**Dataset records**

○ ○ ○ ○ ○

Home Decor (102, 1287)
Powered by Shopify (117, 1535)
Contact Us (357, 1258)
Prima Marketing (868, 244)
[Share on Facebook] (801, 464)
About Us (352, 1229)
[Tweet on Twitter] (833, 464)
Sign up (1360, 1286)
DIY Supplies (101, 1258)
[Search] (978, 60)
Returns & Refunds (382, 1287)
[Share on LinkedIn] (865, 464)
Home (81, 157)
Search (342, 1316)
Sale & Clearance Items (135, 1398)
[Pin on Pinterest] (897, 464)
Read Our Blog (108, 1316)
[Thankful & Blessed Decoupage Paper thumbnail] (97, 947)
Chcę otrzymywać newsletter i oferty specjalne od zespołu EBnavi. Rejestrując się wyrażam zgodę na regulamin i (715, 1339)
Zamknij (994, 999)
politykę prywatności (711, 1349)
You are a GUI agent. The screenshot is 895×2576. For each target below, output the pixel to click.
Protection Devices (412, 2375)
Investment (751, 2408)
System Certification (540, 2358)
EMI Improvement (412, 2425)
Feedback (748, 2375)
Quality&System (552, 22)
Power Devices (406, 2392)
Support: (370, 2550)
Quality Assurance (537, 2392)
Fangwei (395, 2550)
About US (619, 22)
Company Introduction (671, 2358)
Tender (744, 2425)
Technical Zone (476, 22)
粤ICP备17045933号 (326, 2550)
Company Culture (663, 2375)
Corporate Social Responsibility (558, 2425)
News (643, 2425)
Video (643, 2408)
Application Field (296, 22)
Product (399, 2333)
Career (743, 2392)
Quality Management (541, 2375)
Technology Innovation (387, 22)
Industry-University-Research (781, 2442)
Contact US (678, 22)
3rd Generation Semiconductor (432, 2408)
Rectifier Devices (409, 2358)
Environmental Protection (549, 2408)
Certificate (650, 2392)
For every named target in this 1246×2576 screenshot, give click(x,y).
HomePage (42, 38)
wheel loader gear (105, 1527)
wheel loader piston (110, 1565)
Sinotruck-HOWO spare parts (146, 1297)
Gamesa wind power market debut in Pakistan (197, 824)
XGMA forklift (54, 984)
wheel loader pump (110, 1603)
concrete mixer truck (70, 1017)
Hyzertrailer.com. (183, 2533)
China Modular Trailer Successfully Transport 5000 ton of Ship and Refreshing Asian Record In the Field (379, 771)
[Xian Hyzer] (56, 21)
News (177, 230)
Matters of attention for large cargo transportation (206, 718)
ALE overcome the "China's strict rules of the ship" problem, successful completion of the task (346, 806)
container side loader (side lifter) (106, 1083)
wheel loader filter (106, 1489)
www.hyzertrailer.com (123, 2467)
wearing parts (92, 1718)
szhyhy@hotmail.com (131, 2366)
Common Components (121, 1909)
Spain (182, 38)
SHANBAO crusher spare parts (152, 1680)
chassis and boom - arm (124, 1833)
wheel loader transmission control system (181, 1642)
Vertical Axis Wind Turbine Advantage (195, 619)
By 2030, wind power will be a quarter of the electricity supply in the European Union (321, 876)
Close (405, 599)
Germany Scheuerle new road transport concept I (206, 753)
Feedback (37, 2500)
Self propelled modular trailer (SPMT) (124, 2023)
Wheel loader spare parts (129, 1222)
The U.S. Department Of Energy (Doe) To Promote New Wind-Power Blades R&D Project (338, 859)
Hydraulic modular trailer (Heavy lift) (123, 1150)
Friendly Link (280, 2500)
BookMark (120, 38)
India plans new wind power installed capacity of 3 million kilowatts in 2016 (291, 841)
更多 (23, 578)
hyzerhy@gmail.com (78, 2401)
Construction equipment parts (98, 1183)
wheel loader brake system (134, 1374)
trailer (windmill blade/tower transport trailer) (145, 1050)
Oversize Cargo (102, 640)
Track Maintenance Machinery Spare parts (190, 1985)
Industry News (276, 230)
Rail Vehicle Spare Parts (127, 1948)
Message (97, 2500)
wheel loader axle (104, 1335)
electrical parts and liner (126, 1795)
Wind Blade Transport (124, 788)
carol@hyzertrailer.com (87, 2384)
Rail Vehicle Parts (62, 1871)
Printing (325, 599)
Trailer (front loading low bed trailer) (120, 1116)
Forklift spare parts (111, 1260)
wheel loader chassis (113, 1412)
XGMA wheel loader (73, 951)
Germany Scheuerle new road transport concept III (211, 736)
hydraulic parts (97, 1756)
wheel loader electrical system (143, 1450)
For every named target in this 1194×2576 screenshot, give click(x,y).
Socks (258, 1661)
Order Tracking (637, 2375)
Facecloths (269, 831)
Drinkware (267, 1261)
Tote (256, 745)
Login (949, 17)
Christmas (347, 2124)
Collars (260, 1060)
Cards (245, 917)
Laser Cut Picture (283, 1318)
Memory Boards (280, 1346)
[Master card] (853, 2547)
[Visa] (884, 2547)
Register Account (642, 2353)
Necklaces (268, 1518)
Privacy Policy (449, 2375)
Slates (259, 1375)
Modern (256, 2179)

○ ○ ○ ○ ○

**What to do**
Look above for the line containing "Germany Scheuerle new road transport concept III" and the line containing "Slates (259, 1375)". Transcribe both, with the lines between them, exactly.

**Response to the task**
Germany Scheuerle new road transport concept III (211, 736)
hydraulic parts (97, 1756)
wheel loader electrical system (143, 1450)
For every named target in this 1194×2576 screenshot, give click(x,y).
Socks (258, 1661)
Order Tracking (637, 2375)
Facecloths (269, 831)
Drinkware (267, 1261)
Tote (256, 745)
Login (949, 17)
Christmas (347, 2124)
Collars (260, 1060)
Cards (245, 917)
Laser Cut Picture (283, 1318)
Memory Boards (280, 1346)
[Master card] (853, 2547)
[Visa] (884, 2547)
Register Account (642, 2353)
Necklaces (268, 1518)
Privacy Policy (449, 2375)
Slates (259, 1375)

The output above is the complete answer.